EXERCISE BRIEF - Rewrite the lines below with every "At what coordinates should I click to accomplish" changed to "Where should I click to", keeping everything else the same.

MATERIALS PROVIDED -
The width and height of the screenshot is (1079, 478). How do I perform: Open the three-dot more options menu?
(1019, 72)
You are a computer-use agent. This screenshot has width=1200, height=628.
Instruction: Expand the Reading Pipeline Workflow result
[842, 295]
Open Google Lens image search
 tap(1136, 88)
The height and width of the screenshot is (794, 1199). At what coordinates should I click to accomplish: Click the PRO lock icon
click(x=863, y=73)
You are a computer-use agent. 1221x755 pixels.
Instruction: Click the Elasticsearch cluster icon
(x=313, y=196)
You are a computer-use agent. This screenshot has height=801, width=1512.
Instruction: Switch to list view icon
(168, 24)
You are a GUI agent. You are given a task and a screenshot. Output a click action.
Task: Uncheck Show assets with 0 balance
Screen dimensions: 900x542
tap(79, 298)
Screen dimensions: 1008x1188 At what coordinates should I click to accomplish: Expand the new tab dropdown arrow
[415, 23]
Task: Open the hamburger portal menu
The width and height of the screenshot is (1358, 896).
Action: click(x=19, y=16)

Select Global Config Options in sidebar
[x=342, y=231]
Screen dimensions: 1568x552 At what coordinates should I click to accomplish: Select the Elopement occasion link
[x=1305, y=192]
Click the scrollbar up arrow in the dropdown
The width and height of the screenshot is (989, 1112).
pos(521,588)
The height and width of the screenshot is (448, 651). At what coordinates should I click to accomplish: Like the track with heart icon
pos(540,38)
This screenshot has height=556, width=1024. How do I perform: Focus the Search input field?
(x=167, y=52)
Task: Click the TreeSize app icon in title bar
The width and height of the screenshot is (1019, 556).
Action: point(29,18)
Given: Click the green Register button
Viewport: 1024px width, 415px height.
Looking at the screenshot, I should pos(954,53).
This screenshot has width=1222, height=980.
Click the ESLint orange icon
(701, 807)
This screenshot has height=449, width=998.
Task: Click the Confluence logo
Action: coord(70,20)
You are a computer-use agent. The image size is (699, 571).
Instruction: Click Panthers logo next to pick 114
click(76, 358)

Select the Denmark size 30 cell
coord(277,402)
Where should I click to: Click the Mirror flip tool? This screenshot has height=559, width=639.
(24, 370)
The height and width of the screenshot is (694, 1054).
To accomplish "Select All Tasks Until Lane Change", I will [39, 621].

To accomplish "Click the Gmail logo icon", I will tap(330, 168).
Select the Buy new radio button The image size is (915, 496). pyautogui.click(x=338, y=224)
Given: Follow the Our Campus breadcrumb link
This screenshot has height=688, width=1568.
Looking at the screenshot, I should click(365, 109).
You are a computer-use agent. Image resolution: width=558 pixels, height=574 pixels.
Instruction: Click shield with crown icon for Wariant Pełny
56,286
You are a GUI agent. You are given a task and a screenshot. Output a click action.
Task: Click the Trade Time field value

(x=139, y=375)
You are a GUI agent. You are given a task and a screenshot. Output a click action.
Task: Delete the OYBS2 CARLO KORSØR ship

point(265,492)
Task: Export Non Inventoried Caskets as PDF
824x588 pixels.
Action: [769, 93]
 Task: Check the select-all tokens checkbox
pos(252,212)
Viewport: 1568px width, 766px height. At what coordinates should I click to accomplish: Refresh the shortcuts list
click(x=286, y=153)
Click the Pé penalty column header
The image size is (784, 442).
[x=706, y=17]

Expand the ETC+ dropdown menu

RESPONSE FOR THIS EXERCISE -
The width and height of the screenshot is (1079, 478). How do I perform: Open the three-dot more options menu?
(1019, 72)
You are a computer-use agent. This screenshot has width=1200, height=628.
Instruction: Expand the Reading Pipeline Workflow result
[842, 295]
Open Google Lens image search
 tap(1136, 88)
The height and width of the screenshot is (794, 1199). Where should I click to: Click the PRO lock icon
click(x=863, y=73)
You are a computer-use agent. 1221x755 pixels.
Instruction: Click the Elasticsearch cluster icon
(x=313, y=196)
You are a computer-use agent. This screenshot has height=801, width=1512.
Instruction: Switch to list view icon
(168, 24)
You are a GUI agent. You are given a task and a screenshot. Output a click action.
Task: Uncheck Show assets with 0 balance
Screen dimensions: 900x542
tap(79, 298)
Screen dimensions: 1008x1188 Where should I click to: Expand the new tab dropdown arrow
[415, 23]
Task: Open the hamburger portal menu
The width and height of the screenshot is (1358, 896).
Action: click(x=19, y=16)

Select Global Config Options in sidebar
[x=342, y=231]
Screen dimensions: 1568x552 Where should I click to: Select the Elopement occasion link
[x=1305, y=192]
Click the scrollbar up arrow in the dropdown
The width and height of the screenshot is (989, 1112).
pos(521,588)
The height and width of the screenshot is (448, 651). Where should I click to: Like the track with heart icon
pos(540,38)
This screenshot has height=556, width=1024. How do I perform: Focus the Search input field?
(x=167, y=52)
Task: Click the TreeSize app icon in title bar
The width and height of the screenshot is (1019, 556).
Action: point(29,18)
Given: Click the green Register button
Viewport: 1024px width, 415px height.
Looking at the screenshot, I should pos(954,53).
This screenshot has width=1222, height=980.
Click the ESLint orange icon
(701, 807)
This screenshot has height=449, width=998.
Task: Click the Confluence logo
Action: coord(70,20)
You are a computer-use agent. The image size is (699, 571).
Instruction: Click Panthers logo next to pick 114
click(76, 358)

Select the Denmark size 30 cell
coord(277,402)
Where should I click to: Click the Mirror flip tool? This screenshot has height=559, width=639.
(24, 370)
The height and width of the screenshot is (694, 1054).
To accomplish "Select All Tasks Until Lane Change", I will [39, 621].

To accomplish "Click the Gmail logo icon", I will tap(330, 168).
Select the Buy new radio button The image size is (915, 496). pyautogui.click(x=338, y=224)
Given: Follow the Our Campus breadcrumb link
This screenshot has height=688, width=1568.
Looking at the screenshot, I should click(365, 109).
You are a computer-use agent. Image resolution: width=558 pixels, height=574 pixels.
Instruction: Click shield with crown icon for Wariant Pełny
56,286
You are a GUI agent. You are given a task and a screenshot. Output a click action.
Task: Click the Trade Time field value

(x=139, y=375)
You are a GUI agent. You are given a task and a screenshot. Output a click action.
Task: Delete the OYBS2 CARLO KORSØR ship

point(265,492)
Task: Export Non Inventoried Caskets as PDF
824x588 pixels.
Action: [769, 93]
 Task: Check the select-all tokens checkbox
pos(252,212)
Viewport: 1568px width, 766px height. Where should I click to: Refresh the shortcuts list
click(x=286, y=153)
Click the Pé penalty column header
The image size is (784, 442).
[x=706, y=17]

Expand the ETC+ dropdown menu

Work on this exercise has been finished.